▶ Task objective
Please quote the rows from the line with "You are a computer-use agent." to the line with "click(515, 224)", both included, and leave the pictures out.

▶ Available records
===============

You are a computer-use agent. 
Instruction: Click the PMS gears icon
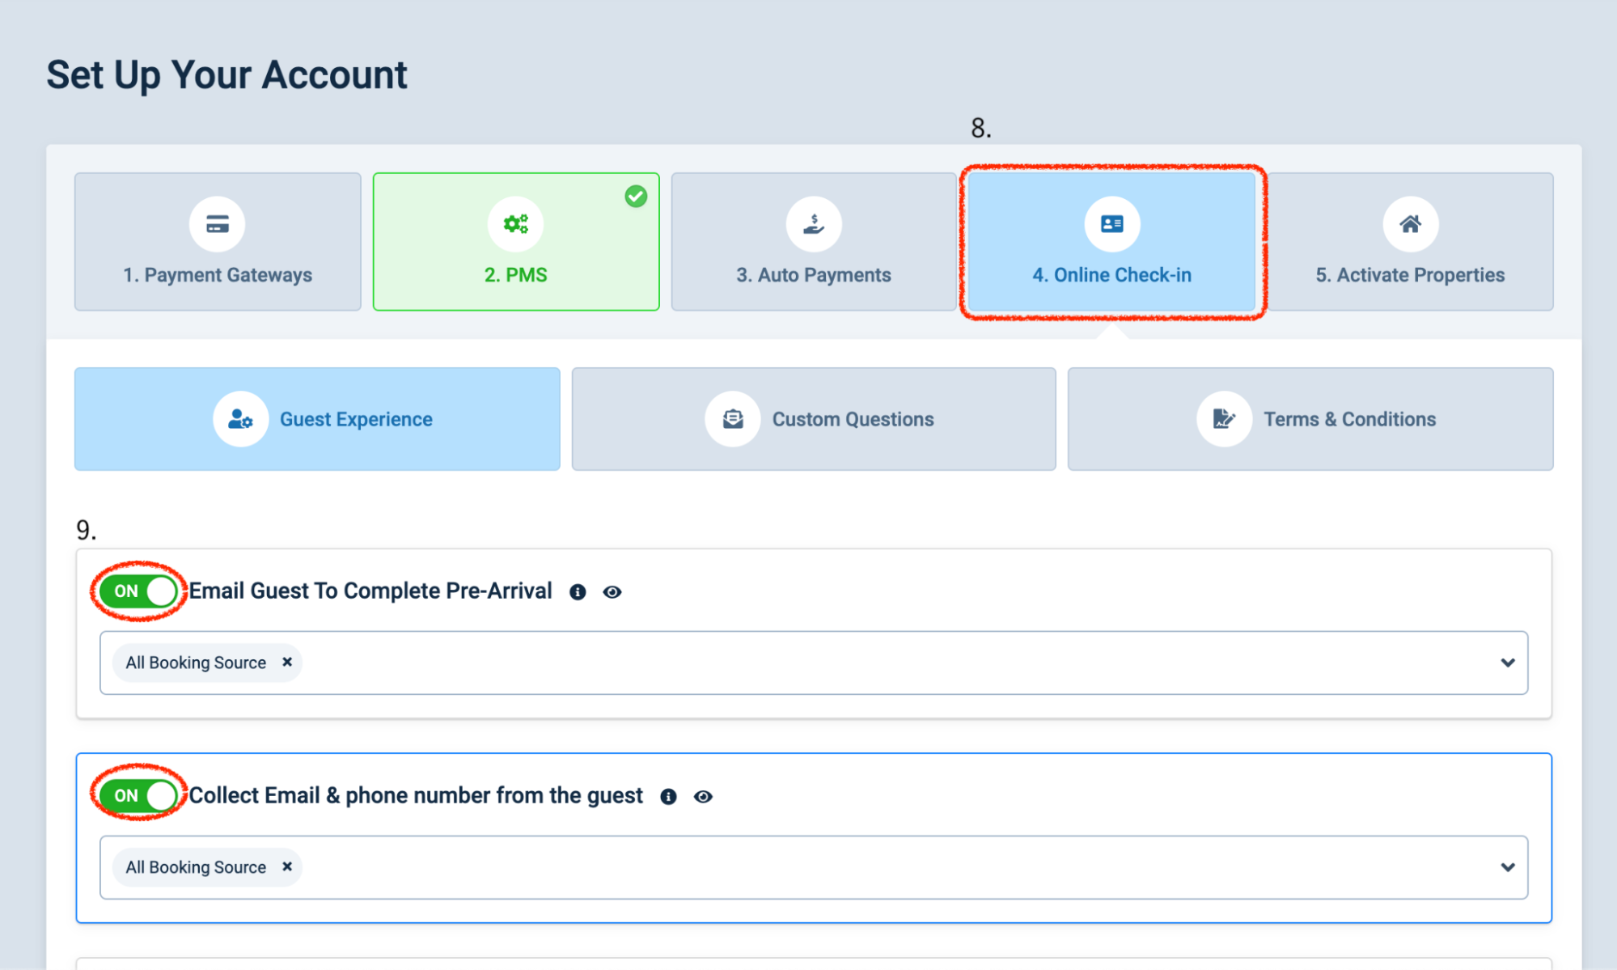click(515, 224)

===============

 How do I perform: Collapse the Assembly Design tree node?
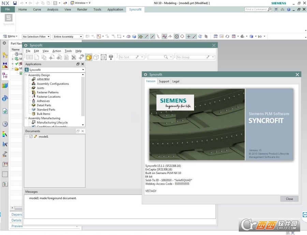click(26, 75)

===============

▶ Solution to this problem
You are a computer-use agent. 
Instruction: Click the PMS gears icon
click(515, 224)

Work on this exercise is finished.